Гуль дарит Мире свалянного из войлока ангела, Паше — диск с английским словарем, а Мишке — дорожные шахматы. Она хочет, чтобы ангел стоял у Миры на работе у зеркала. И очень уважает Пашу за то, что он так хорошо знает английский. А с Мишкой она собирается играть в шахматы — Паша обещал научить.
Паша дарит Мире ее портрет.
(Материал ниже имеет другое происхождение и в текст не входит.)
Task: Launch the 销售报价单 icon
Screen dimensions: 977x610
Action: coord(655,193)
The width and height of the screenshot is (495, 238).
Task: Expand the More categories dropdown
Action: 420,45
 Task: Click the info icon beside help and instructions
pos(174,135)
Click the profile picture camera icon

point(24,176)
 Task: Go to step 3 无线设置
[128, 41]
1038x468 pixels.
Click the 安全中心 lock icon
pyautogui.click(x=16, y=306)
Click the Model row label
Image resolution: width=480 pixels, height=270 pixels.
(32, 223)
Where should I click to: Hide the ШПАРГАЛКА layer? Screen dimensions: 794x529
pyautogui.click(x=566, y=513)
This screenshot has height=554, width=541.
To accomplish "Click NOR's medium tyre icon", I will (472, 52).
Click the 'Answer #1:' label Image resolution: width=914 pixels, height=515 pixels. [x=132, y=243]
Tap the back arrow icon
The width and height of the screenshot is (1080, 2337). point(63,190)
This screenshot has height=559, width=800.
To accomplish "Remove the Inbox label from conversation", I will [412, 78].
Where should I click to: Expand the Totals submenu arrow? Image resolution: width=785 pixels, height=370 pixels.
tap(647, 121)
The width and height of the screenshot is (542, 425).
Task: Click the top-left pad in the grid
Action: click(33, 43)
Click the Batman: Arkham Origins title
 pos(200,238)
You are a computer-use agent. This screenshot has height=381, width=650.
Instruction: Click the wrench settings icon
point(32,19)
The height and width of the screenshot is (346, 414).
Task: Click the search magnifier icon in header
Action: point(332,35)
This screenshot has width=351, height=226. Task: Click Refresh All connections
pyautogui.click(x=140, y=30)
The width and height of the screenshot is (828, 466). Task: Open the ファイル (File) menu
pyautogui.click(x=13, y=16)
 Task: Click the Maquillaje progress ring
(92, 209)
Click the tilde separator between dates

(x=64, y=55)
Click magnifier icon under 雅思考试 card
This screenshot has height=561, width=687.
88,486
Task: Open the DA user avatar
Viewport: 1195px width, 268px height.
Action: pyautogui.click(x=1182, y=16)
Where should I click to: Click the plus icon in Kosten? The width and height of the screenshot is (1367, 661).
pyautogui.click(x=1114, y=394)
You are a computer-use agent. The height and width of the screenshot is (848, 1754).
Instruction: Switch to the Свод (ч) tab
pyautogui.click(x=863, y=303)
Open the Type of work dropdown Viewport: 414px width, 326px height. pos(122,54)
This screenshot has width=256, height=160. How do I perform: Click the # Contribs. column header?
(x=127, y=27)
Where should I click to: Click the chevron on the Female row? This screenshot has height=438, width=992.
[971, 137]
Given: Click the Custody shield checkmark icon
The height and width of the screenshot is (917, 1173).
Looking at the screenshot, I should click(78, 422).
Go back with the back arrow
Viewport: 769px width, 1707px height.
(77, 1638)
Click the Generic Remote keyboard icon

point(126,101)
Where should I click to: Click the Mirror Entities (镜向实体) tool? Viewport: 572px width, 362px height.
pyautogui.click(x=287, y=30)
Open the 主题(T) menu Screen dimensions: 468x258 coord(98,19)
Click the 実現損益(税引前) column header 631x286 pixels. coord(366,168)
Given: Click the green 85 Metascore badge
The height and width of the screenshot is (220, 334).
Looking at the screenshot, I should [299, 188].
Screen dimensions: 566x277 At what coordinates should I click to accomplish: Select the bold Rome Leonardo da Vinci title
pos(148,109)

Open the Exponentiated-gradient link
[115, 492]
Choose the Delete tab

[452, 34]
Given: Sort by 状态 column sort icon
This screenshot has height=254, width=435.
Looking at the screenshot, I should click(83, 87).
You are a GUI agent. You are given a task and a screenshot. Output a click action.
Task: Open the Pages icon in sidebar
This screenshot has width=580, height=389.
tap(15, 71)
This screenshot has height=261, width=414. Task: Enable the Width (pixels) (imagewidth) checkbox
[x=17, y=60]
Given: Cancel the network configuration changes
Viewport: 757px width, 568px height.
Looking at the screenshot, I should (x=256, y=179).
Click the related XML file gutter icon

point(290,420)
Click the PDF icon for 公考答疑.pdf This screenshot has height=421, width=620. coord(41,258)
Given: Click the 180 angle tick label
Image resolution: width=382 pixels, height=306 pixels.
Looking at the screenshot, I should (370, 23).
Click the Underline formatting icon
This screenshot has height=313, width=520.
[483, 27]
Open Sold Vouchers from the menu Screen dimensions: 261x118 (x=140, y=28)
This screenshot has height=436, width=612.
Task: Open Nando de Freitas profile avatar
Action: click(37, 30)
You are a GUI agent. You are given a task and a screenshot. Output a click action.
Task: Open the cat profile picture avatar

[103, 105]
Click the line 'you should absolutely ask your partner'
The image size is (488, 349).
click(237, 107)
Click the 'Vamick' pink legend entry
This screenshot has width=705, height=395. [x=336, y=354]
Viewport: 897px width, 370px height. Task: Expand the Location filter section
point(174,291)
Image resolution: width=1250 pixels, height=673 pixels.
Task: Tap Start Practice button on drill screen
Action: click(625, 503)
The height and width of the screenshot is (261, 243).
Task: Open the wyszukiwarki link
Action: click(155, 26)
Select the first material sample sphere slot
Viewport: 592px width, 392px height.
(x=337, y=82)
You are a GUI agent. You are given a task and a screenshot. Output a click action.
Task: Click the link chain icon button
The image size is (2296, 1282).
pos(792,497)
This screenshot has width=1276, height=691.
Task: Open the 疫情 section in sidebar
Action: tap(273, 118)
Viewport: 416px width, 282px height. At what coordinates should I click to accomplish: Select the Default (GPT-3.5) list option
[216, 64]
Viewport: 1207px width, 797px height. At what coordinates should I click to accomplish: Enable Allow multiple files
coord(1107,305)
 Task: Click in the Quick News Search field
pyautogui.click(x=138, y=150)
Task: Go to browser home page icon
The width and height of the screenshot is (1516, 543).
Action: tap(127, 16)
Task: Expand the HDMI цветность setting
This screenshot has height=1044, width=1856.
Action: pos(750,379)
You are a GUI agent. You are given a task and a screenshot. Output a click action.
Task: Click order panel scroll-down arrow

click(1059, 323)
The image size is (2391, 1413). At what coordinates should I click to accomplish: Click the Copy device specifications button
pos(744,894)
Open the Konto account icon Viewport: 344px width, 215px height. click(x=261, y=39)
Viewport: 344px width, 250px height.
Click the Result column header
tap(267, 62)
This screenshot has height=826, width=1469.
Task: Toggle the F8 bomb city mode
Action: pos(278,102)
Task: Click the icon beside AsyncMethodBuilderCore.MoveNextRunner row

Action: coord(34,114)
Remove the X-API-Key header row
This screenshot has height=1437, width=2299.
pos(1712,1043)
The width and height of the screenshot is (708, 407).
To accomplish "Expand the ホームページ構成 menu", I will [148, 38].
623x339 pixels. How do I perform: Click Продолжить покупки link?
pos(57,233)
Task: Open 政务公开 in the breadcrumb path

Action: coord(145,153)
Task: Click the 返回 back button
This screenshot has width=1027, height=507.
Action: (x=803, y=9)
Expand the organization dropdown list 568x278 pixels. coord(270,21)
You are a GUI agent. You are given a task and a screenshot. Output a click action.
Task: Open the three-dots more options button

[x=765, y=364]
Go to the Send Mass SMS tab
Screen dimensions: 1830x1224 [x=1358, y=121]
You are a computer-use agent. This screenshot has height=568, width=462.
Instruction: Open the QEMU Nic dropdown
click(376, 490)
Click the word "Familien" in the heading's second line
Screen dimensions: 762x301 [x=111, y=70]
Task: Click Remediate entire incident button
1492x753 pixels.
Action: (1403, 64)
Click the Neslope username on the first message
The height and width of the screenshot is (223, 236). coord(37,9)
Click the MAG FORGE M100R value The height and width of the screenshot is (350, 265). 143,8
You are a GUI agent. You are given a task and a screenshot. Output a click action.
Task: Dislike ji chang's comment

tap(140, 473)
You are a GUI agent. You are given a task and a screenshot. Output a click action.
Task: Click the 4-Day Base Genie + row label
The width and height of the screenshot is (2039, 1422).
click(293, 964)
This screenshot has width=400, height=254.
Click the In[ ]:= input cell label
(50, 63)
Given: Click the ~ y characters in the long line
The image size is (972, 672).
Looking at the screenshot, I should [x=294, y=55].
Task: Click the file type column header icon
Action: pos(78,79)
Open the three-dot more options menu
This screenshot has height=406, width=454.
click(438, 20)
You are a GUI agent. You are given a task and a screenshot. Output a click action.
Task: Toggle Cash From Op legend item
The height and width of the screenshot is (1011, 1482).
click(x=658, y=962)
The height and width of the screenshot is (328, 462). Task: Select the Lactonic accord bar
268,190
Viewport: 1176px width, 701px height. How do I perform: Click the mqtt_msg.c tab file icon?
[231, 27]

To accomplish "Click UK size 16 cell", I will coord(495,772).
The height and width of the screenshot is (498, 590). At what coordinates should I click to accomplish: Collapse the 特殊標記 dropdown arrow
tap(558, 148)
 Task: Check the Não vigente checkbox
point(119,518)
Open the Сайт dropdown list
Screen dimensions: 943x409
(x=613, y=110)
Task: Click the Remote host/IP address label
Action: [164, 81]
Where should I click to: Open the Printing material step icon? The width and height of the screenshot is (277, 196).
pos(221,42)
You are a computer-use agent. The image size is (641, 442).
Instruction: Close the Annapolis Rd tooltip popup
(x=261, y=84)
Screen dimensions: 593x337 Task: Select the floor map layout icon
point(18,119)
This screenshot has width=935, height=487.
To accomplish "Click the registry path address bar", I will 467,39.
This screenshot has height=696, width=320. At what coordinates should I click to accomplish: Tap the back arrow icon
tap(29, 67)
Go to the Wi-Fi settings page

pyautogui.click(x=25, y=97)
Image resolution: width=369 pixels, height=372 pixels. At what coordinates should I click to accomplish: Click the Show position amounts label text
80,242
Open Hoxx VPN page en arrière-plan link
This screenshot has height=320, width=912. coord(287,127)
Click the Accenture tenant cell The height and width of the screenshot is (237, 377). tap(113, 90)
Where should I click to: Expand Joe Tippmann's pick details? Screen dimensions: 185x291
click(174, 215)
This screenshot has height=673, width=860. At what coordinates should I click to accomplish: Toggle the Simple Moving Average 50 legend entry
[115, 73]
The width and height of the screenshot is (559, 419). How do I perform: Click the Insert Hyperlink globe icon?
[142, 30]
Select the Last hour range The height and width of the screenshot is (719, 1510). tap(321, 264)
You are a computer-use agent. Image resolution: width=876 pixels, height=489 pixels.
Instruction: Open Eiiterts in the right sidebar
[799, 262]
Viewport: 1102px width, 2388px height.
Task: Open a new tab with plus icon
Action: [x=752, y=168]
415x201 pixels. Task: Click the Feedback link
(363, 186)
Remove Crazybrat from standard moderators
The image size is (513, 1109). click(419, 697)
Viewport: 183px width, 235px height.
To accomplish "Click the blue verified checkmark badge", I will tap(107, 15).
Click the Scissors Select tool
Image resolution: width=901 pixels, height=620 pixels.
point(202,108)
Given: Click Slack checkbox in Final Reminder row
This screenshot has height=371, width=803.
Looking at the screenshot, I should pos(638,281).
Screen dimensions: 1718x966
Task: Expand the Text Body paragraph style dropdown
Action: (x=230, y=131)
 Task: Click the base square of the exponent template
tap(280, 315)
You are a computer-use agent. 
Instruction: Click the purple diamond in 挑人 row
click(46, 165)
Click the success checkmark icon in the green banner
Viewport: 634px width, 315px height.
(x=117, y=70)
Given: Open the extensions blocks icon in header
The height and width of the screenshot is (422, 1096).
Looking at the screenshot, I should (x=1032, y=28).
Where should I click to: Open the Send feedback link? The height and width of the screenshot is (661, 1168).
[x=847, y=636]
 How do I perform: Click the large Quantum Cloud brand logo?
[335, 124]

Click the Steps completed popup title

И очень волнуется, что получилось непохоже: ведь рисовать с натуры он не мог. Мишке он дарит диск «Лучшая фортепианная музыка». А Гуль — сборник сказок. Потому что Паша думает, что в доме должны висеть не только портреты потомков Тирсовых, но и портреты Гуренковых тоже. И Паша любит покой и порядок: ему приятно представлять, как малыши будут читать сказки, слушая хорошую музыку.
Мира дарит Паше папку, в которой она начала собирать Тирсовский архив. Она нашла фотографию Тирсова в сборнике, посвященном истории университета, отсканировала ее и напечатала. Тирсов — серьезный, в очках и с бородкой. Паша наверняка будет всматриваться — что в нем от прадеда. В папке есть еще библиография тирсовских статей, которые Паша сможет прочитать в университетской библиотеке. Ну и еще она дарит Паше теплый свитер. Мишка получит от нее конструктор, а Гуль — игрушечный, но вполне работающий микроскоп. Розового цвета в розовом чемоданчике. Мира долго разведывала у Мишки, чего хочет Гуль, а у Гуль — какой именно набор нравится Мишке. Надеется, что поняла все правильно.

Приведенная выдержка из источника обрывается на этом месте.